To experience true love, happiness, contentment, hope, and belief in others as well as one’s self, the calculating attitude must be foregone. For, it closes one off to the possibility of achieving a stable orientation of other regard, in which one is transported outside of the self into care and concern for others.
Duty-based ethics specify that to do right is to discover what is good in abstract, rational terms, and then freely, and with understanding, act in accordance with the principles that this describes.
Through the work and influence of philosophers like Immanuel Kant, autonomy became central, as he would argue that only through it, a person might come to understand and act in concert with the true, law-like regularity of the world, rather than be blown about by the whims and compulsions of intuition and emotion.
For Kant, much hinges upon motivations. The reasons for acting had to be right, so it was crucial that the will be influenced accordingly. He argued that if the will was determined by desires, then the action could not be free. After all, desires point people toward the contingent and ephemeral, and only reason can access the laws of nature – those of physics and morality alike. If the will acts in accordance with reason, then it is not being compelled.
An outgrowth of this, the ethic of autonomous choice is perhaps that which best characterizes our society today.
It is harder to see a direct descendant of Kantian thinking, but it shows up most clearly in how we think about the value of our own actions individually, and the whole of a person’s life to which they belong. We tend to think something along the lines of: if it has been the result of an autonomous choice, then it must be good, since autonomous choice is what defines the inherent dignity of a person.
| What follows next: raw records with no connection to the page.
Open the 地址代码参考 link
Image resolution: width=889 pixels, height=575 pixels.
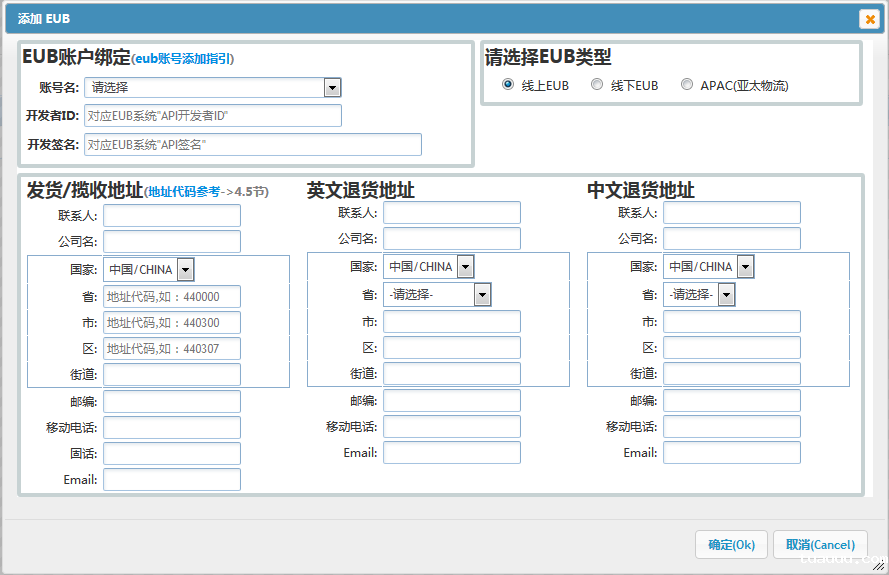click(x=183, y=191)
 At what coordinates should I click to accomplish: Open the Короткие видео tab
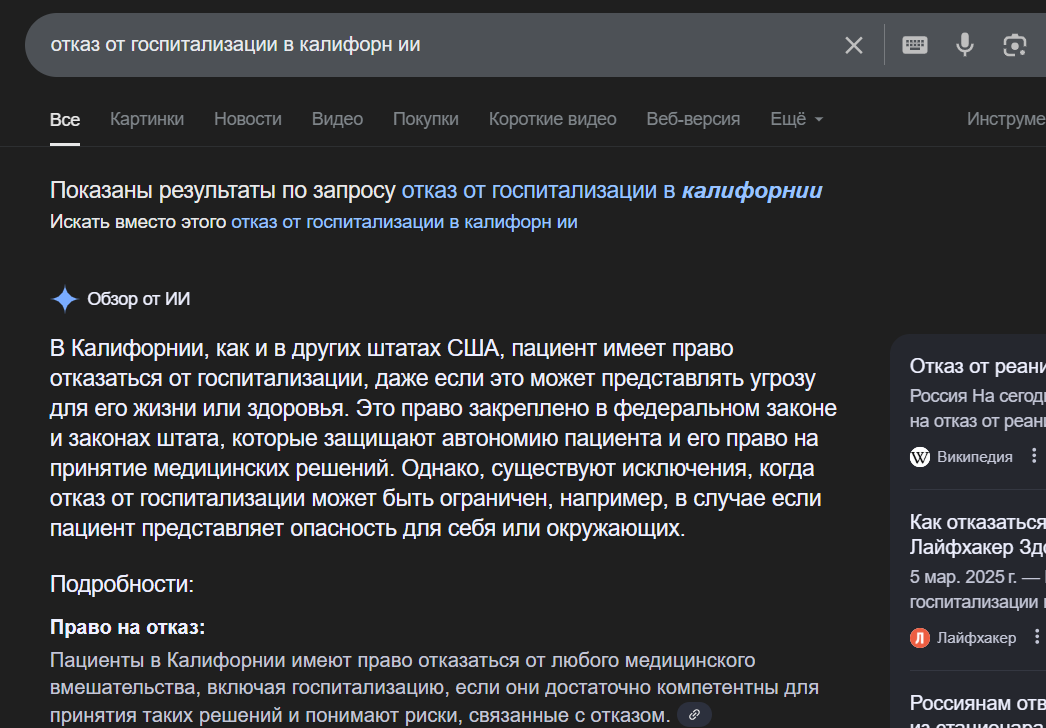[552, 119]
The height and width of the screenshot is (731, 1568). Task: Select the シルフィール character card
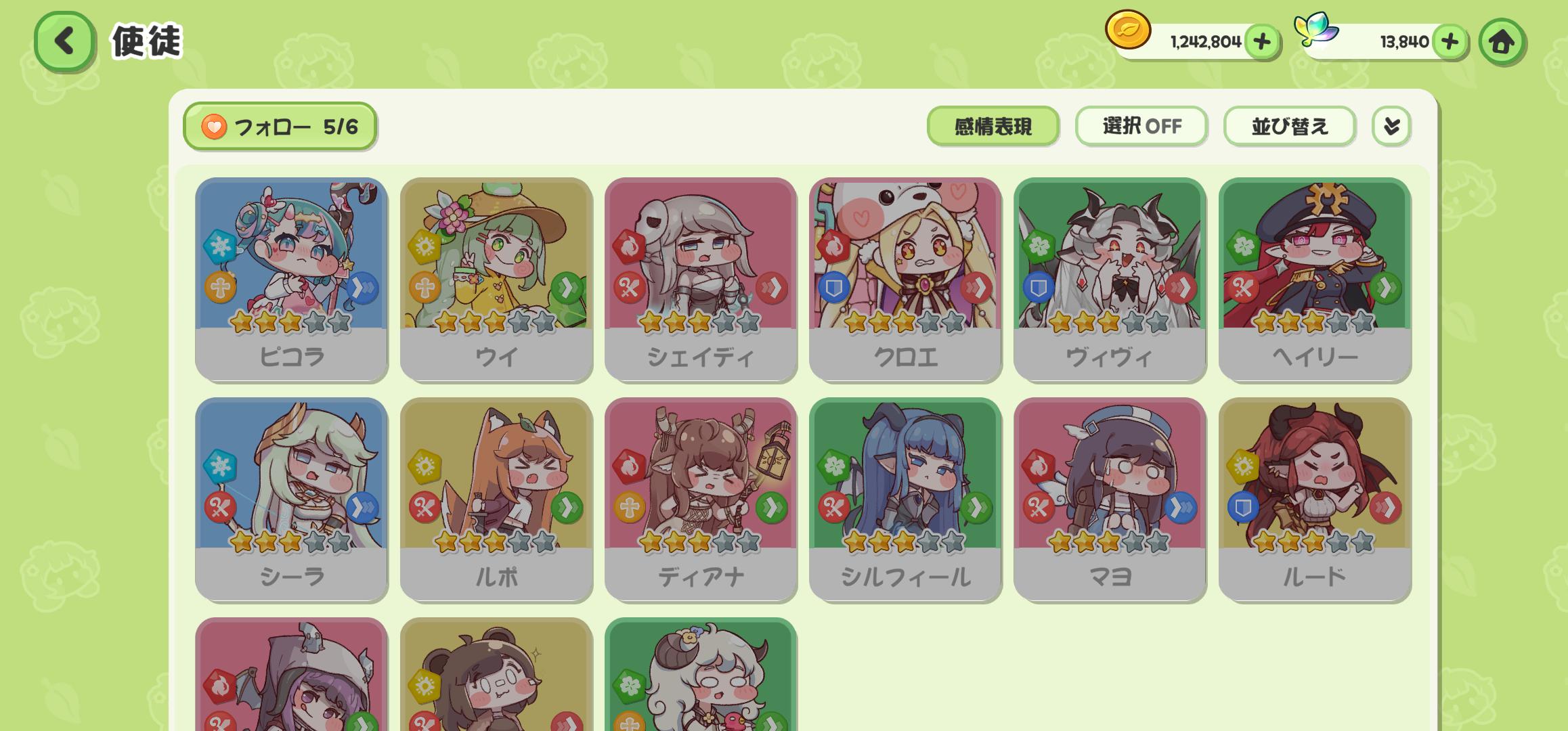(x=905, y=500)
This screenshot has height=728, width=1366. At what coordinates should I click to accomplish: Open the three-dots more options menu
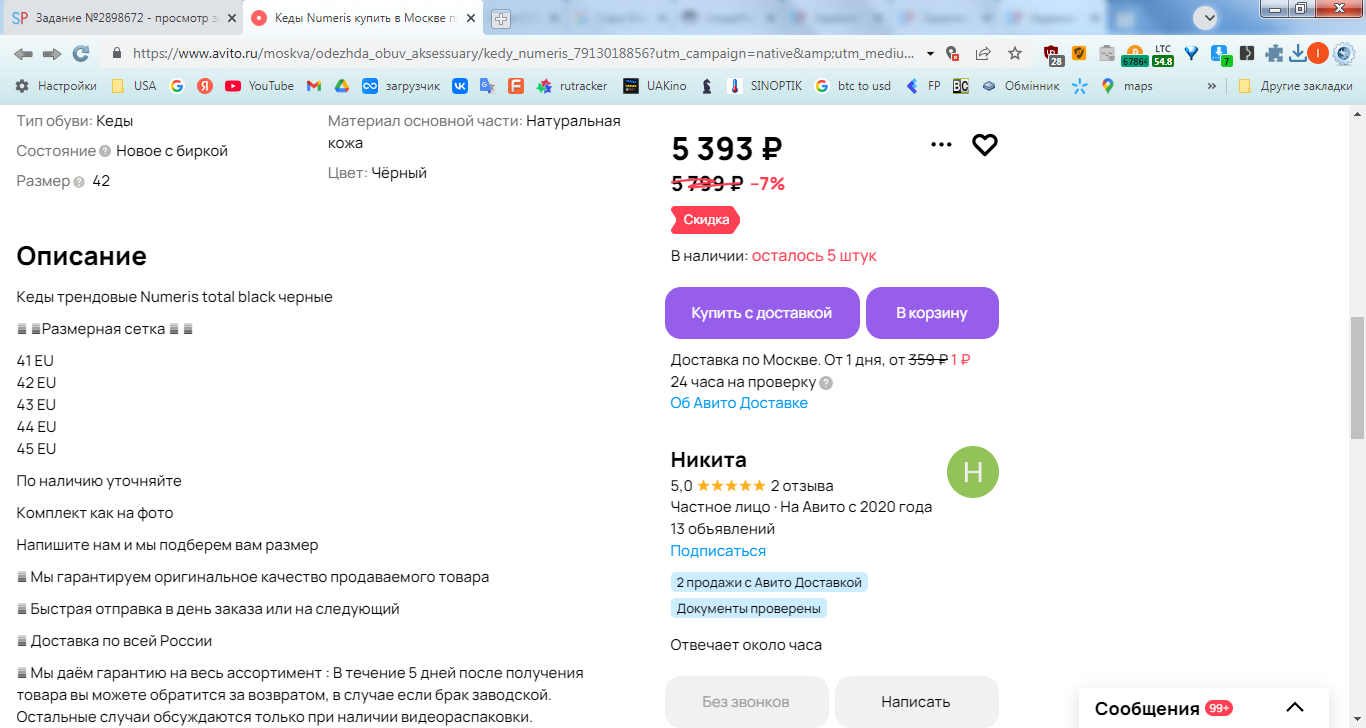coord(941,145)
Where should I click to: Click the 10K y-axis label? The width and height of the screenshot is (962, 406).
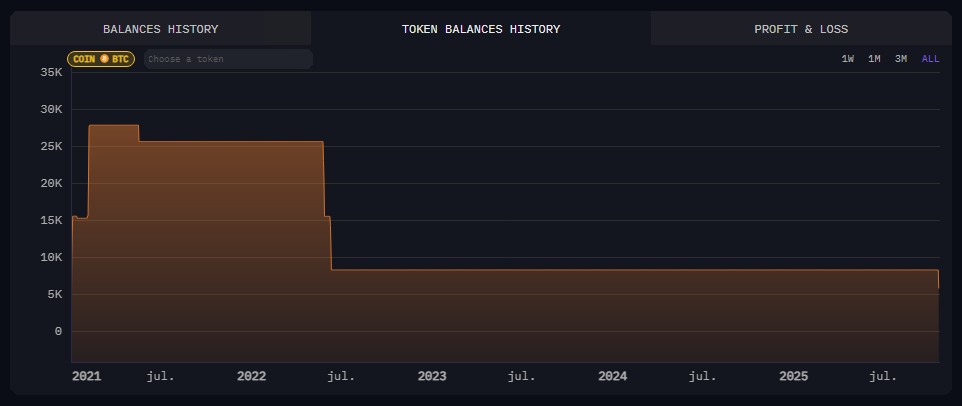pos(51,257)
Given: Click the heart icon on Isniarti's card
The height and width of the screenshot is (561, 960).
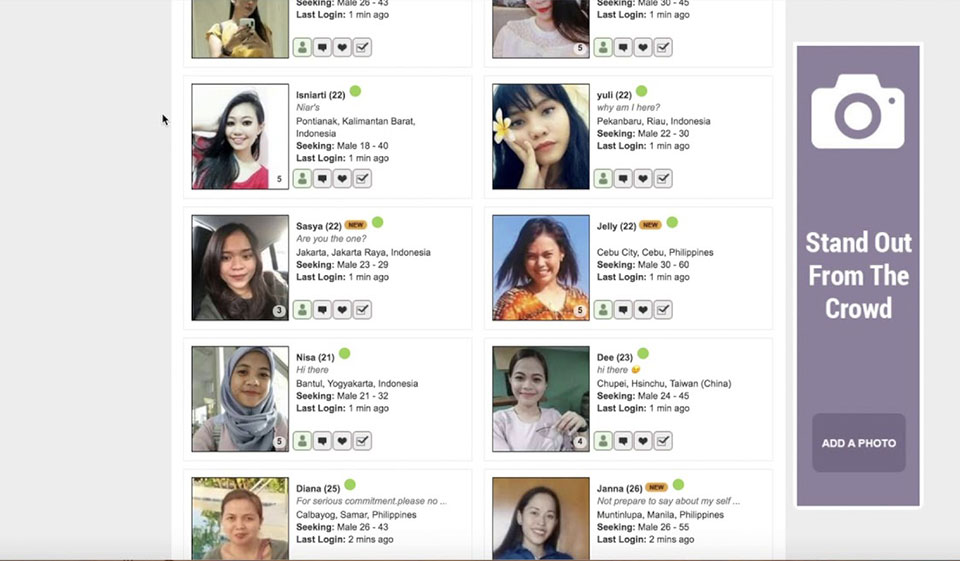Looking at the screenshot, I should coord(342,179).
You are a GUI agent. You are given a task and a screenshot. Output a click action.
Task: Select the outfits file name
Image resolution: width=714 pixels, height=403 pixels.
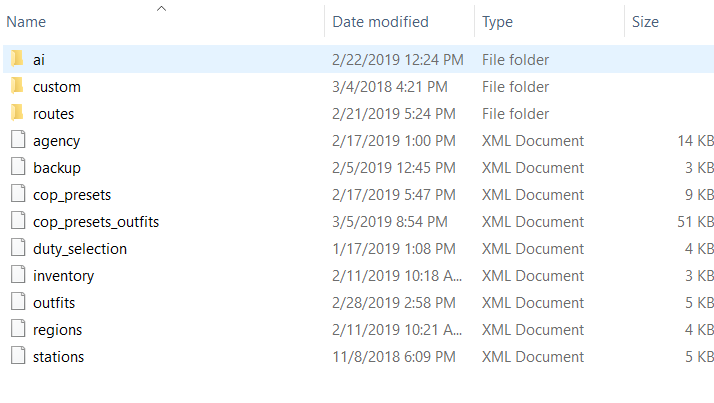pos(54,303)
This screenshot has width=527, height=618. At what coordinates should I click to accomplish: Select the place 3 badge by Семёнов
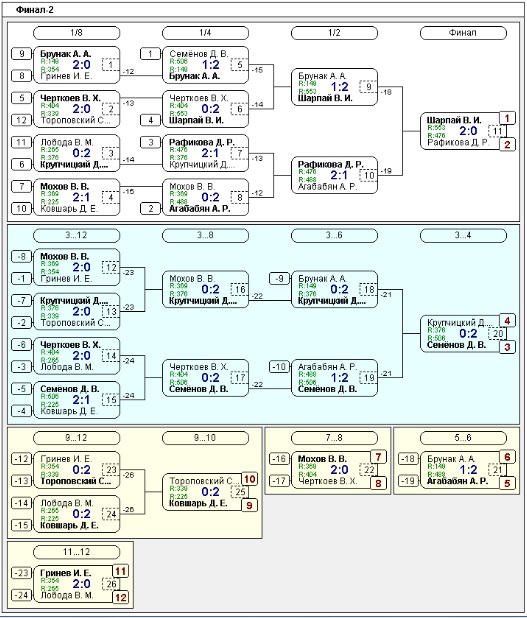pos(507,347)
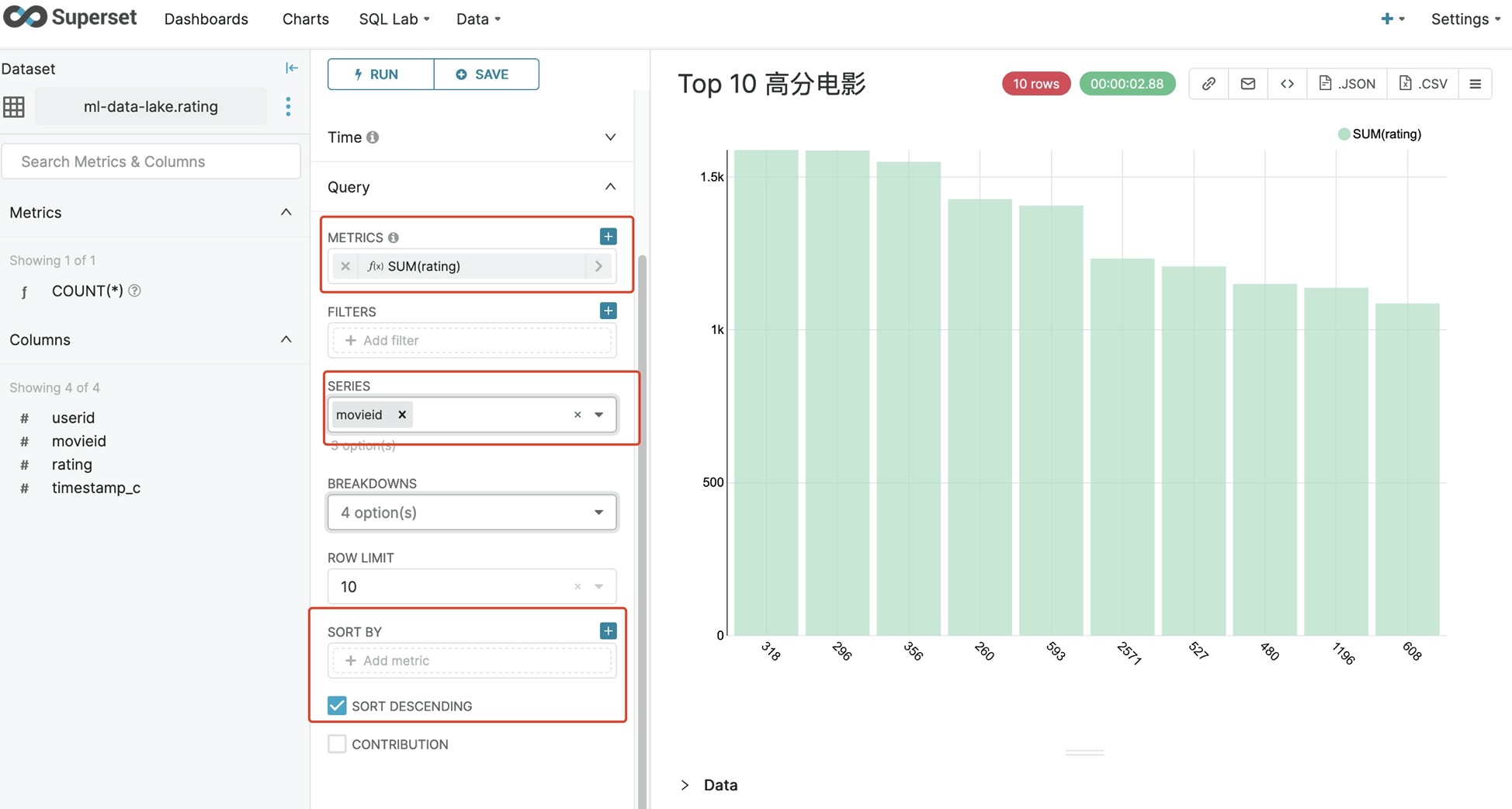Open the Breakdowns dropdown

click(x=472, y=512)
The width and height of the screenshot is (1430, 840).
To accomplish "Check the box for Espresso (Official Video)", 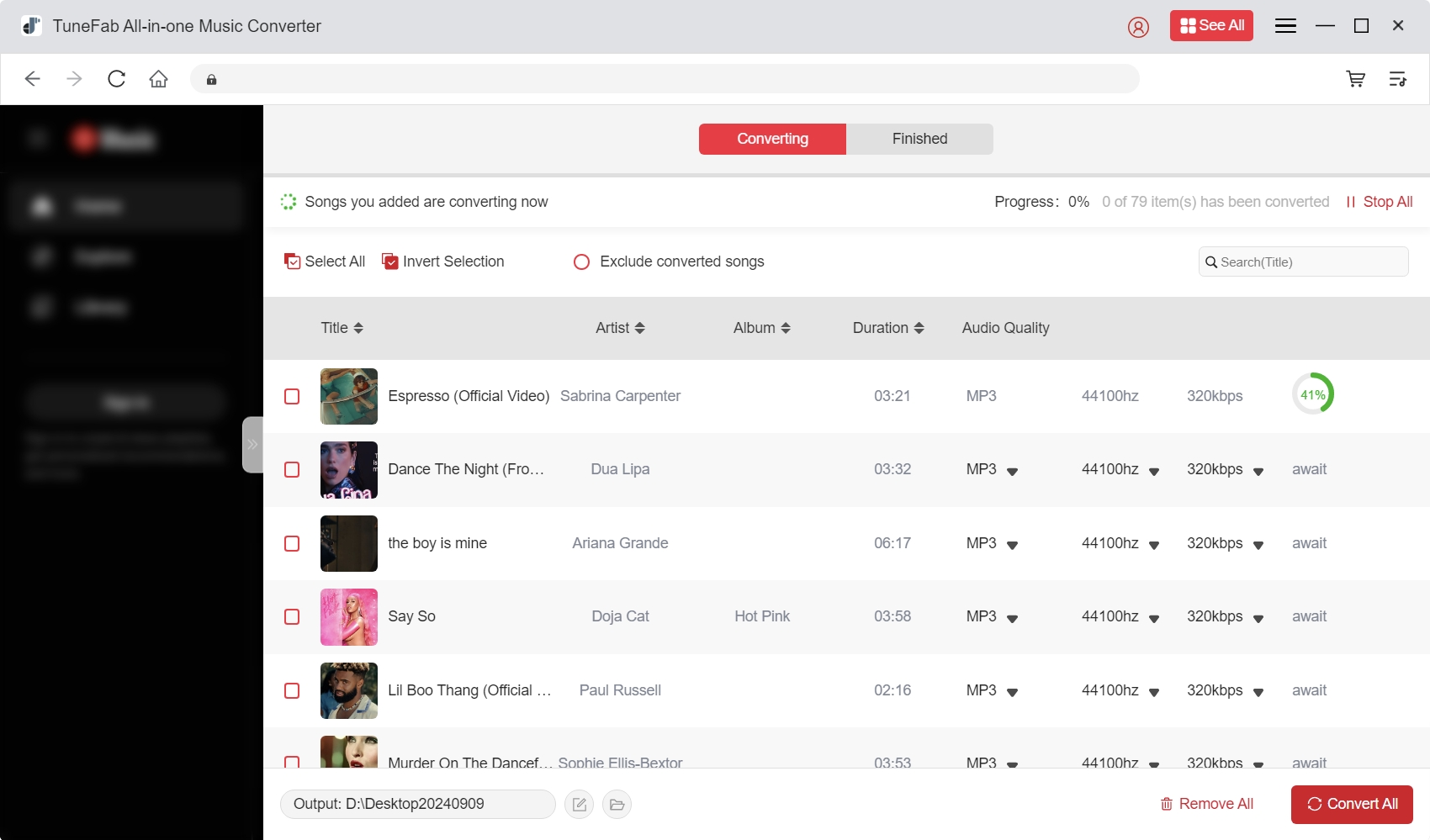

The problem with the above views about the beautiful and the good is that they mistakenly identify these things as something actual and quantifiable that can be pursued and achieved with the application of method alone. By extension, when the good of human life is conceived in this way, it has the effect of relativizing the dignity of a person to some thing. If human goodness is to be found in a certain level of intelligence, a narrow range of behaviours, a state of material or status equality, or capacity for free choice, then it is not found in all people, but only in a few. The pursuit of a combination of these ideals crowds out that which is most fundamental – the quality of a life lived in its uniqueness.
The contemporary zeitgeist is sometimes so absurd that a typical person, in pursuit of what they think is noble and just, can convince herself that she’s fighting injustice, ‘ending’ world hunger, being an ‘anti-racist’ by purchasing this, commenting on that, and engaging in some activist cause or another, but who won’t even bother to try to tame their own vices, and the restlessness in their own hearts, blaming these instead on ‘systems’ and ‘society’. What kind of ethic starts off in the abstract, and never gets down to earth? No wonder the futility and uselessness of it all.
In the final instalment, I’ll look at some of the ways in which we might look to reinvigorate a connection to the permanent and enduring things, which are always growing and changing.
[1] Ross Gregory Douthat, The Decadent Society: America before and after the Pandemic, 2021, 137.
[2] Helen Andrews, Boomers: The Men and Women Who Promised Freedom and Delivered Disaster (New York: Sentinel, 2021), 197.